Marguerite Gnakadé n’est pas la seule ancienne personnalité du régime incarcérée. Son nom est souvent cité aux côtés de ceux de Kpatcha Gnassingbé et du général Félix Kadanga, deux autres figures ayant évolué dans l’entourage du pouvoir togolais. Leurs situations, cependant, diffèrent de la sienne.

Kpatcha Gnassingbé, demi-frère du président du Conseil et ancien ministre de la Défense, a purgé seize années de prison pour tentative de coup d’État avant d’être libéré fin décembre 2025 grâce à une grâce présidentielle. Le général Félix Kadanga, ancien chef d’état-major des armées, purge quant à lui une peine de vingt ans pour complicité dans l’assassinat d’un colonel. À ce jour, Marguerite Gnakadé reste la seule parmi eux à être détenue pour un motif directement lié à l’expression d’une opinion politique.
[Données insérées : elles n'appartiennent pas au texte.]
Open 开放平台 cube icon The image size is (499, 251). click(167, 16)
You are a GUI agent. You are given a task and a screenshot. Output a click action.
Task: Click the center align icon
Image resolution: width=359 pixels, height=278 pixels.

Un contexte politique explosif au Togo

Depuis l’adoption, en mars 2024, d’une nouvelle Constitution transformant le régime présidentiel en régime parlementaire, Faure Gnassingbé exerce le pouvoir en tant que président du Conseil des ministres, sans limite de mandat. L’opposition a dénoncé cette réforme comme un « coup d’État constitutionnel », alimentant un mouvement de contestation mené par la jeunesse togolaise en 2025. La répression qui a suivi a conduit à une vague d’arrestations, incluant la majorité des détenus politiques aujourd’hui recensés.

Fin décembre 2025, une grâce présidentielle a permis la libération de 1 511 détenus, présentée comme un geste d’apaisement. Pourtant, les organisations de la société civile togolaise estiment que soixante-dix prisonniers politiques restent encore incarcérés.

Mobilisation internationale pour la libération des détenus d’opinion

Portée par des collectifs comme « Touche pas à ma Constitution » et plusieurs partis d’opposition, la lutte pour la libération des détenus politiques togolais se poursuit. Ces groupes rappellent qu’au moins neuf prisonniers seraient décédés en détention depuis le début de la répression et que d’autres portent les stigmates de mauvais traitements. Ils exigent la libération immédiate et sans condition de tous les détenus d’opinion, ainsi qu’un accès garanti aux soins pour les grévistes de la faim, dont l’état de santé continue de se détériorer après onze mois d’incarcération.